Stellungnahme der LEFÖ – Interventionsstelle für Betroffene des Frauenhandels

Zum

Bundesgesetz, mit dem das Asylgesetz 2005, das Fremdenpolizeigesetz 2005 und das Niederlassungs- und Aufenthaltsgesetz geändert werden und ein Bundesgesetz über einen Beirat des Landeshauptmannes zur Beratung in Fällen besondern Interesses erlassen wird[1]

 

 

Aufenthaltsrecht von Opfern von Menschenhandel

 

Der neuen Bestimmung §69a „Opfer“ muss vorausgeschickt werden

Basis, dass Menschen ein Aufenthaltsrecht in Anspruch nehmen können, ist, dass sie von den zuständigen Behörden als solche erkannt werden.
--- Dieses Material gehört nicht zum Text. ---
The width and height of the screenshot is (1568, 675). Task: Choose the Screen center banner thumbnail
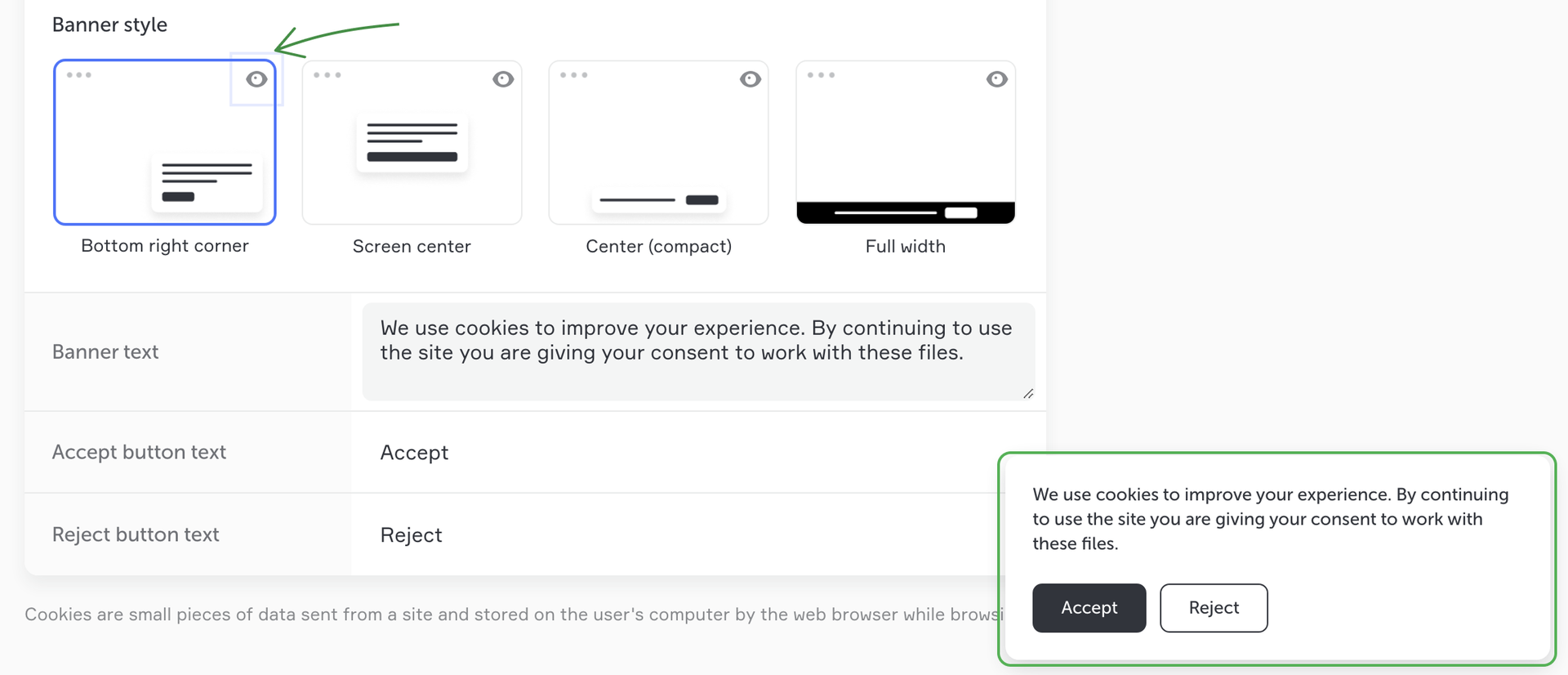coord(412,143)
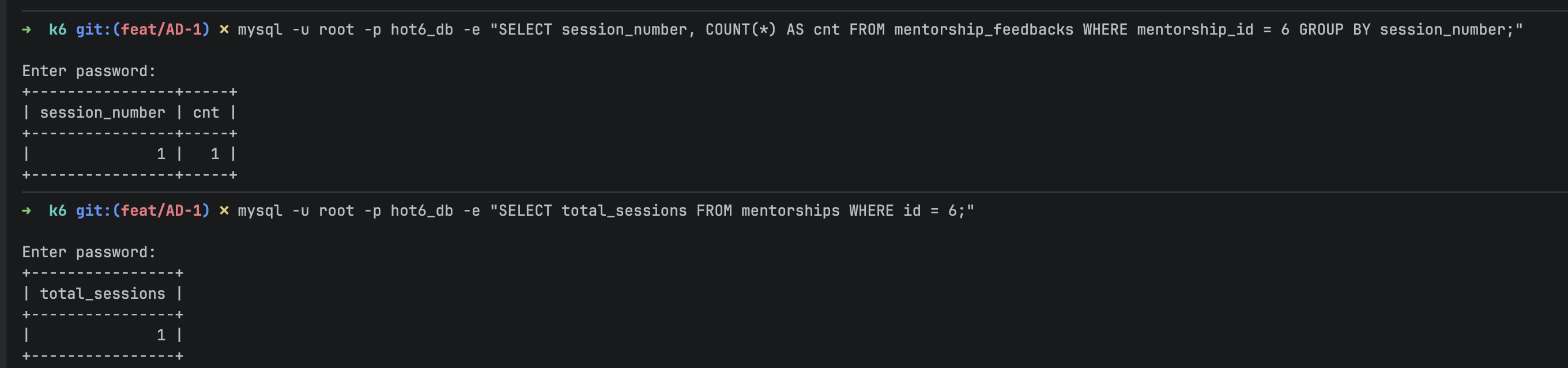This screenshot has width=1568, height=368.
Task: Click the cnt column header
Action: point(206,112)
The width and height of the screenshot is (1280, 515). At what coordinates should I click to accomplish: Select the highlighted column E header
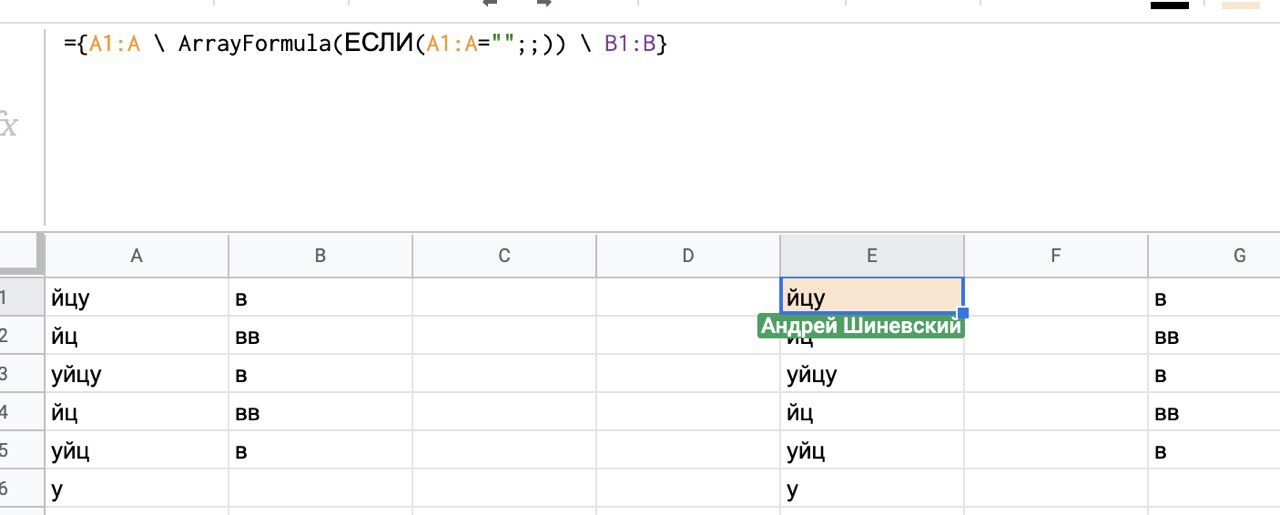(872, 256)
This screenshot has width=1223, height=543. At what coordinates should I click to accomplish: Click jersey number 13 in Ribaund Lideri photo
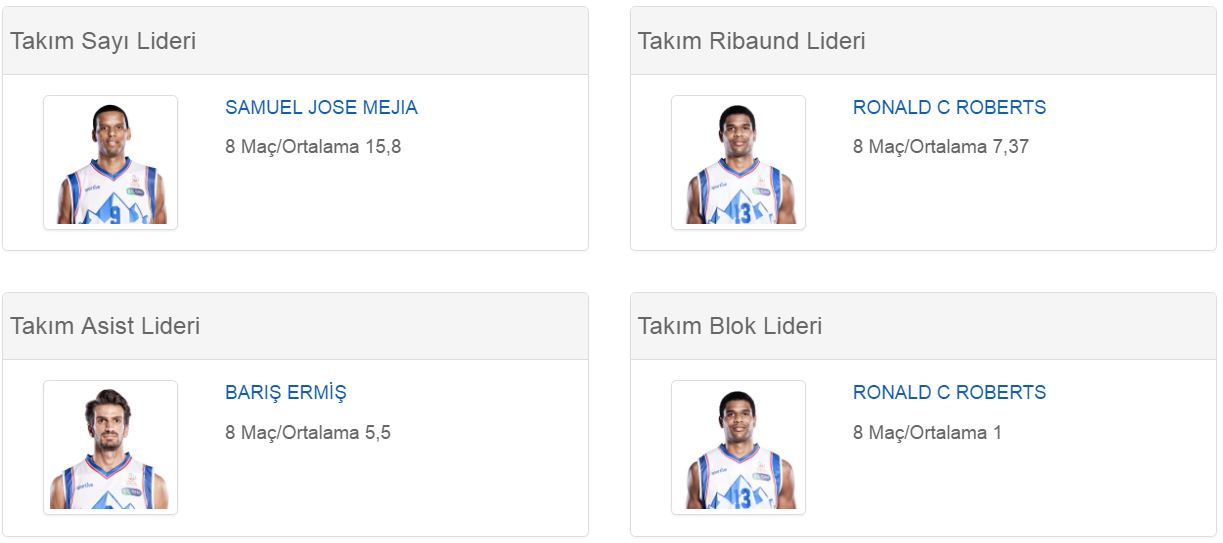click(741, 214)
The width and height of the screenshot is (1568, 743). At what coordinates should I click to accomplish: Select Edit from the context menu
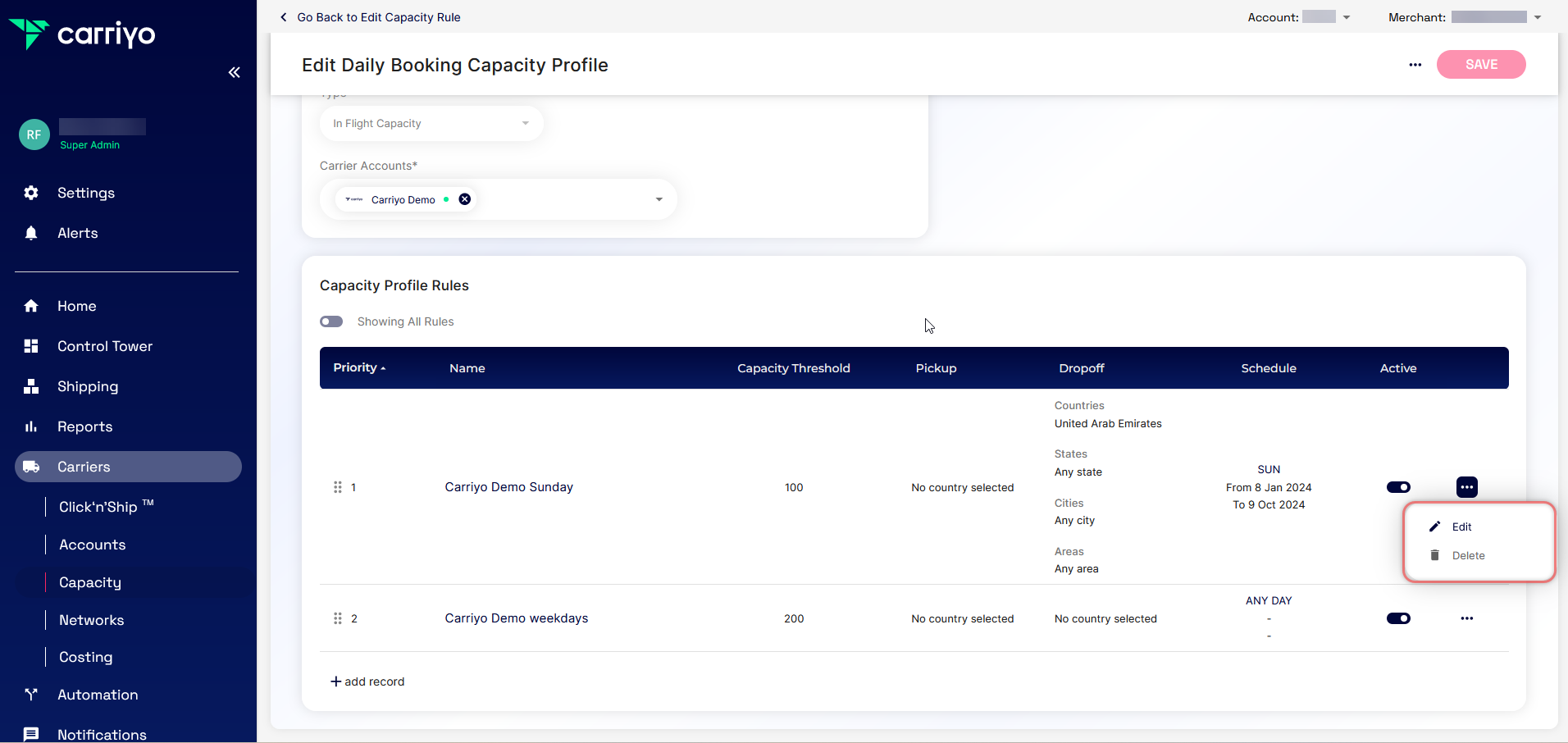1460,526
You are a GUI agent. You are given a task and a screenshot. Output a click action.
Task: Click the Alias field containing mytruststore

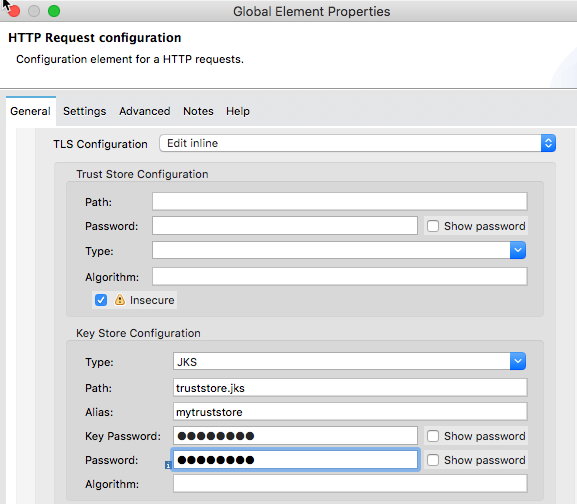pyautogui.click(x=350, y=412)
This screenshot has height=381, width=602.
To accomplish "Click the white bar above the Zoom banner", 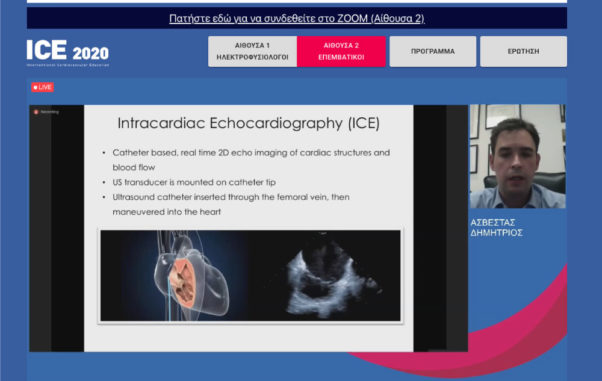I will pos(297,2).
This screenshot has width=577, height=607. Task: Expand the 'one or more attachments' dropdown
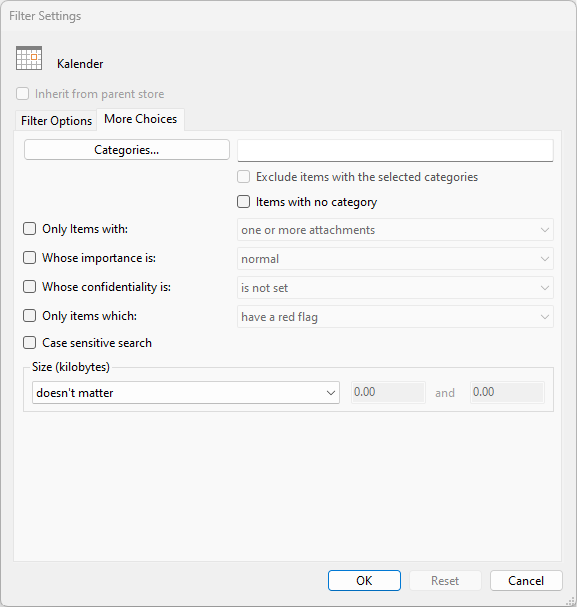[x=395, y=230]

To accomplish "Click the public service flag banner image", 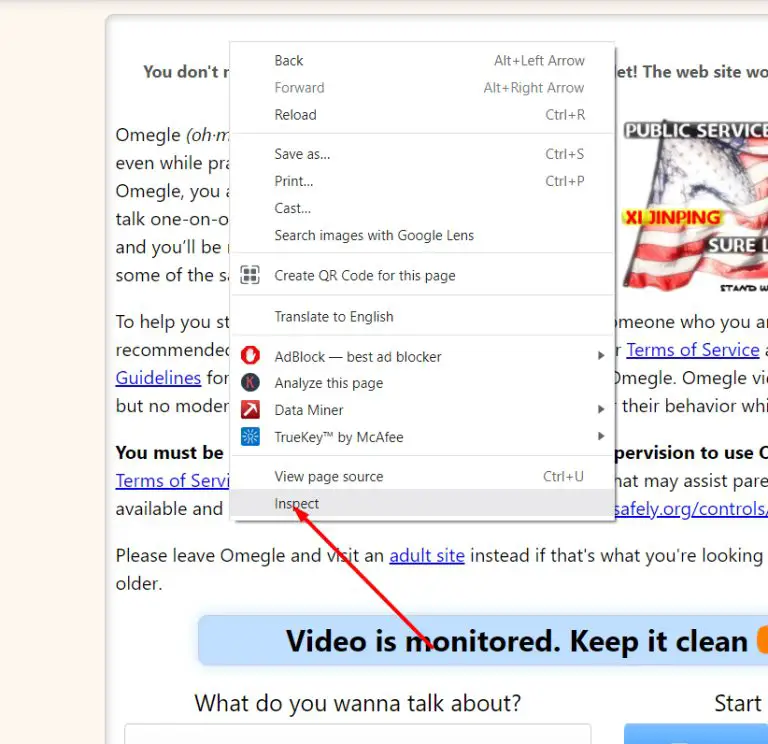I will point(694,207).
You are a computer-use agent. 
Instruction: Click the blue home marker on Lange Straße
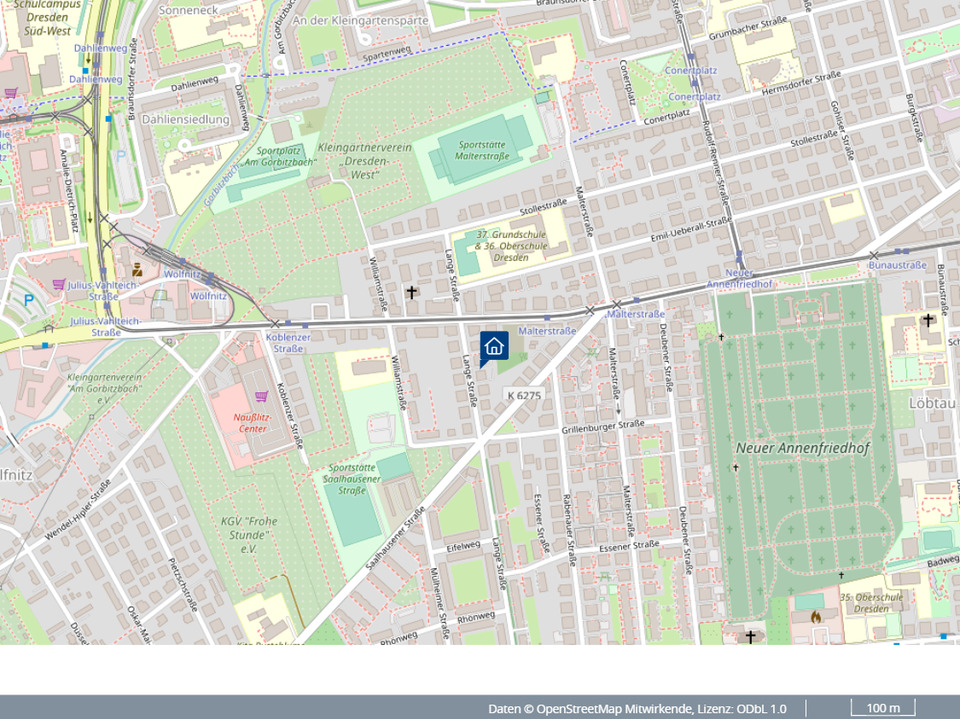494,346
Diese  Identifizierung gehandelter Personen setzt eine entsprechende Schulung der zuständigen Personen und Behörden in einer gender- und kultursensitiven Weise voraus.

 

§ 69a. (1) 2. „Opfer“

1. Es wird darauf hingewiesen, dass das von Österreich ratifizierte Übereinkommen des Europarats zur Bekämpfung des Menschenhandels[2] in Artikel 14 folgendes festlegt:

 

Artikel 14 – Aufenthaltstitel
(1) Jede Vertragspartei erteilt dem Opfer einen verlängerbaren Aufenthaltstitel,
wenn mindestens einer der beiden folgenden Fälle vorliegt:
a) Die zuständige Behörde ist der Auffassung, dass der Aufenthalt des Opfers
aufgrund seiner persönlichen Situation erforderlich ist;

b) die zuständige Behörde ist der Auffassung, dass der Aufenthalt des Opfers für

seine Zusammenarbeit mit den zuständigen Behörden bei den Ermittlungen

oder beim Strafverfahren erforderlich ist.

 

Aufenthaltsberechtigungen für Opfer von Menschenhandel dürfen nicht von der Bereitschaft oder Fähigkeit des Opfers abhängig gemacht werden, im Strafverfahren als ZeugInnen gegen den/ die Menschenhändler auszusagen, sondern müssen an den Rechten, der Gefährdung und den Bedürfnissen des Opfers ausgerichtet sein.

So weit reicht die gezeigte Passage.